USF Panel Brings Awareness About Human Trafficking
Law enforcement say changes in policies and technology are helping them find human traffickers.
Officials from the Tampa Police Department, Pasco County Sherriff's Office and the Department of Homeland Security discussed the advances in and challenges of finding victims of sex trafficking and their abusers at a conference at the University of South Florida in Tampa Tuesday.
They said changes include arresting fewer victims of sex trafficking and better connecting them with services, such as housing. They say that change could make victims less fearful of law enforcement.
Pasco County Cpl. Alan Wilkett said technological changes also help officials find traffickers, including search engine algorithms and Internet bots that start conversations with people after they have engaged with an ad. The department emplimented the Intercept bots last year.
He says the bots allow officials "to potentially have the outreach for thousands to be investigated at the same time...as opposed to one at a time or the old traditional reverse stings."
Wilkett said local law enforcement should also focus on prevention for two key reasons: the cost of recovery programs and, most importantly, the trauma trafficking causes victims.
"If we prevent that (trafficking) from happening [...] not only do we save the money, we save a life," he said.
He said recovery programs could be as expensive as $250 to $400 a day for a bed, and victims could be in recovery for as long as several months to two years.
The U.S. Institute Against Human Trafficking reports that 85 percent of sex trafficking victims were abused as children and most are between the ages of 12 and 15 when they are first trafficked.
The Tampa Bay area has a number of strip clubs and sex parlors that experts have said could draw trafficking as well as the proximity to Interstate highways, ports and major sporting venues that host large events.
WUSF reported in February that local officials are starting to form their security plans to tackle human trafficking issues when Tampa hosts the Super Bowl in 2021.
California, Texas, and Florida are the top three states with the highest number of reported human trafficking cases.
Florida lawmakers are considering proposals that crack down on human trafficking, including a bill that would teach warning signs to public school students.
Pedetrician Vinita Kiluk teaches medical students at the USF Morsani College of Medicine. She says she trains her students to be aware of the signs of trafficking.
"There are so many opportunities where we miss finding people who are being trafficked. They come to us and we just don't even know," Kiluk said.
Trafficking victims could potentially show signs of physical or emotional abuse, including anxiety or paranoia, or poor hygiene, fatigue or malnourishment, according to the National Human Trafficking Hotline. People can call the hotline at 1-888-373-7888.

#### [RAW DATA]
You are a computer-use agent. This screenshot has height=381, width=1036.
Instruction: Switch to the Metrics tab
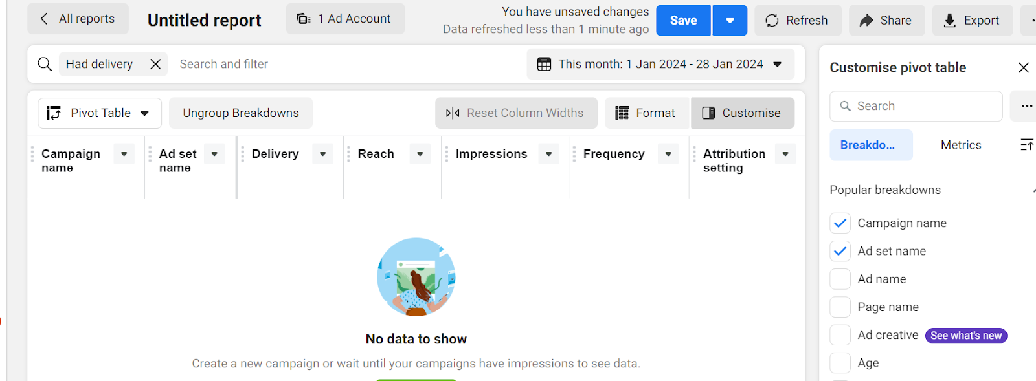pyautogui.click(x=961, y=145)
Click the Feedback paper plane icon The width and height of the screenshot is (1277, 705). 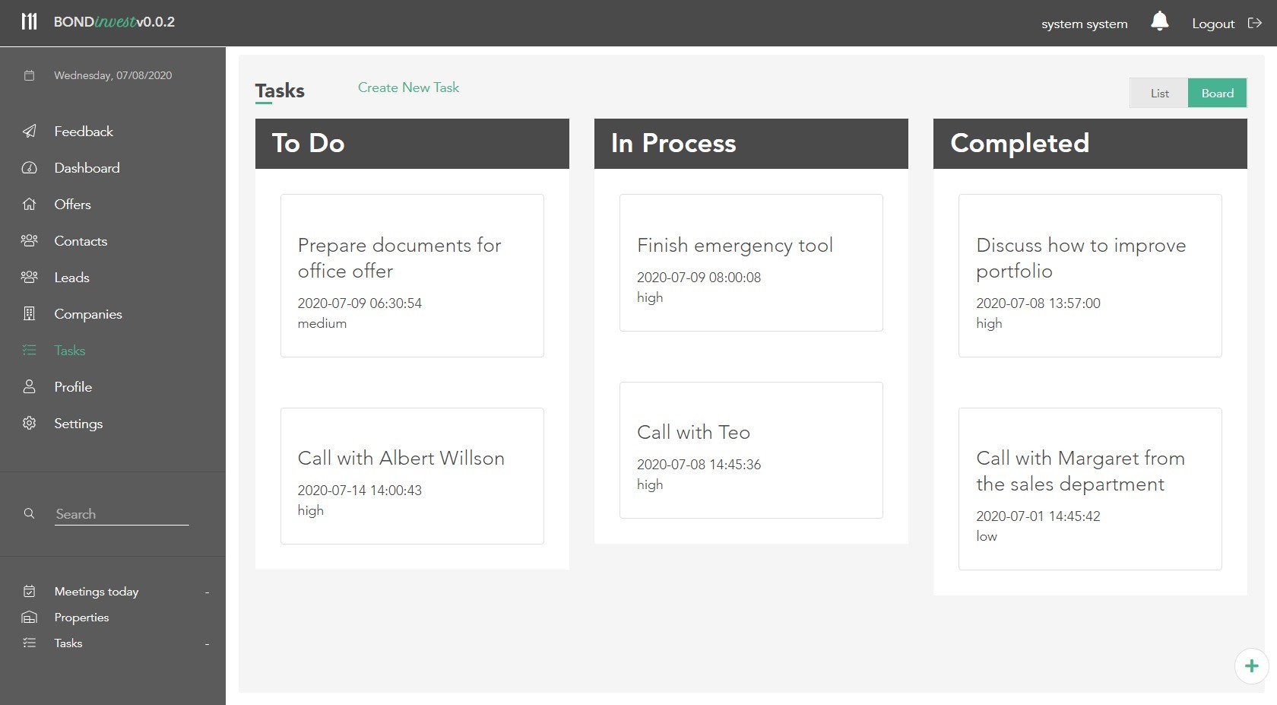29,132
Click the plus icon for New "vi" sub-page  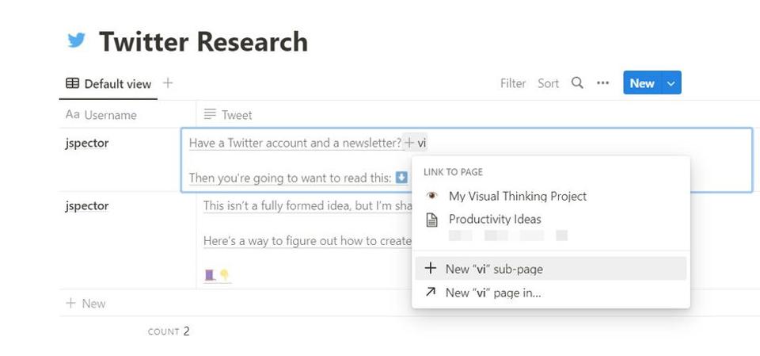coord(431,269)
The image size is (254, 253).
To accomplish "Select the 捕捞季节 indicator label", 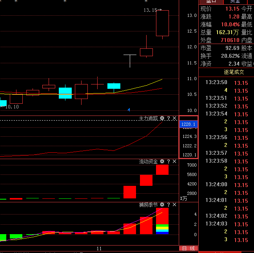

#### [WHAT TO DO]
**a)** From the human trafficking article, repeat the text word for word: begin at the words "They said changes" and stop after "of law enforcement.".
**b)** For each statement below, say yes or no according to the human trafficking article, and quote the words from the article that decide it. (i) Victims could remain in recovery programs for as long as two years. (ii) Tampa hosts the Super Bowl in 2020. (iii) Most sex trafficking victims are between the ages of 12 and 15 when first trafficked.

#### [SOLUTION SET]
**a)**
They said changes include arresting fewer victims of sex trafficking and better connecting them with services, such as housing. They say that change could make victims less fearful of law enforcement.

**b)**
(i) Yes: "victims could be in recovery for as long as several months to two years."
(ii) No: "when Tampa hosts the Super Bowl in 2021."
(iii) Yes: "most are between the ages of 12 and 15 when they are first trafficked."